The base of this soup is made with cashews, which provides a rich and creamy broth without any dairy or gluten. It’s also loaded with naturally antioxidant-rich herbs and spices – onion, garlic, thyme, bay leaves – in addition to corn, peas, mushrooms and carrots. Recipe and image: Sherrie Castellano



  • 2 tbsp extra-virgin olive oil
  • 1 onion
  • 3 garlic clove
  • 2 tsp fresh thyme
  • 2 tbsp Bay Leaf
  • 1 cup carrot(s)
  • 1 cup Ravioli Mushroom
  • 1/2 tsp sea salt
  • 1 tsp Black Pepper
  • 4 cups low-sodium vegetable broth
  • 1 cup Raw Cashews
  • 1 cup Water (filtered Tap Water)
  • 1 cup Frozen Corn
  • 1 cup frozen peas


1 Heat the olive oil in a large pot over low heat. Stir in the onions and garlic and saute for about five to seven minutes until translucent and slightly caramelized. Add in the thyme, bay leaves, carrots, mushrooms, salt and pepper. Cook for three minutes, stirring occasionally.
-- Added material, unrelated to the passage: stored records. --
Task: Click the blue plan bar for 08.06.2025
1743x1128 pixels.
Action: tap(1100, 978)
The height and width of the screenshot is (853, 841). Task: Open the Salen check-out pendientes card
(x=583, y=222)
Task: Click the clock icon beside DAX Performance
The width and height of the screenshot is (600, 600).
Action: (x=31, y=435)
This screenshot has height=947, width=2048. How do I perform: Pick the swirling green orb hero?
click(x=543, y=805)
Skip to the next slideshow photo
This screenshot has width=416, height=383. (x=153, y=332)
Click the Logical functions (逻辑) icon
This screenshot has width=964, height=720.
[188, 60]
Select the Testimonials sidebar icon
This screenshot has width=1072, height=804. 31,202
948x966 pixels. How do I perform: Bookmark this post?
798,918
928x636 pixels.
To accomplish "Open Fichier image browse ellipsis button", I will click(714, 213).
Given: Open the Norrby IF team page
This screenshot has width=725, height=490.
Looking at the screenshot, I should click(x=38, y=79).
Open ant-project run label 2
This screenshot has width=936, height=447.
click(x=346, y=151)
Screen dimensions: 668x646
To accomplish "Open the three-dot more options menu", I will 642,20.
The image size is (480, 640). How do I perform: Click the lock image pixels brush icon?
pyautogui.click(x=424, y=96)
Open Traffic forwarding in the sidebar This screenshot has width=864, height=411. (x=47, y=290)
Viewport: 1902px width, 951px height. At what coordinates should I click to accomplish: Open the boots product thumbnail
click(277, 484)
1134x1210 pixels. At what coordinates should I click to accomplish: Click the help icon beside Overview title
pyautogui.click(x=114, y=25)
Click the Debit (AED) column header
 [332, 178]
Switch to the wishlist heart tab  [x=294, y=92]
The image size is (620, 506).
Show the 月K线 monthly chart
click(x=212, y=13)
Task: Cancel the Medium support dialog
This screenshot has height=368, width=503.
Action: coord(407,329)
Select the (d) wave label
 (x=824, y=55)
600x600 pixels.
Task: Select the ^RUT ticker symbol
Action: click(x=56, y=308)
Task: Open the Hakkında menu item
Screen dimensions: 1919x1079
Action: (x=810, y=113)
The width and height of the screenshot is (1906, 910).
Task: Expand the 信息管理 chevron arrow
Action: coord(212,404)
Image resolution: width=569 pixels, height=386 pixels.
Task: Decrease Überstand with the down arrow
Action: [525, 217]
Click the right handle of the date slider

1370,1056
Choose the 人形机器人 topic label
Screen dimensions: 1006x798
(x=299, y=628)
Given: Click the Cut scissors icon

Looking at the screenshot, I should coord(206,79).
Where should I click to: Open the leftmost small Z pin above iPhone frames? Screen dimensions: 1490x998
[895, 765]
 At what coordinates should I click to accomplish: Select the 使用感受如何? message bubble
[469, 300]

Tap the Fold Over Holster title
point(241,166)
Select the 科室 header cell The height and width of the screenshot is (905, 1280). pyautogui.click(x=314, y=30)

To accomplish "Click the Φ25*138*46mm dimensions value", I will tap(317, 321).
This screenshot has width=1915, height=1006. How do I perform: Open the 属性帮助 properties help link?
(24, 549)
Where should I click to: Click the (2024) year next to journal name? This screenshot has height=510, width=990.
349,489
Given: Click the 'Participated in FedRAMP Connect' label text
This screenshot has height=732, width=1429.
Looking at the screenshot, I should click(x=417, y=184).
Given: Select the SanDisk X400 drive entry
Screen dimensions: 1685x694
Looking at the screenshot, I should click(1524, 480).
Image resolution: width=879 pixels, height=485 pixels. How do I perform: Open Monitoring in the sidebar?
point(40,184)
2 Turn up the heat to medium and add in the vegetable broth. While this is brought to a soft boil, blend the cashews and water together until very smooth. Pour the cashew cream into the soup pot and simmer for 10 minutes.
3 Add in the corn and peas and cook for two more minutes. Serve warm with crusty bread.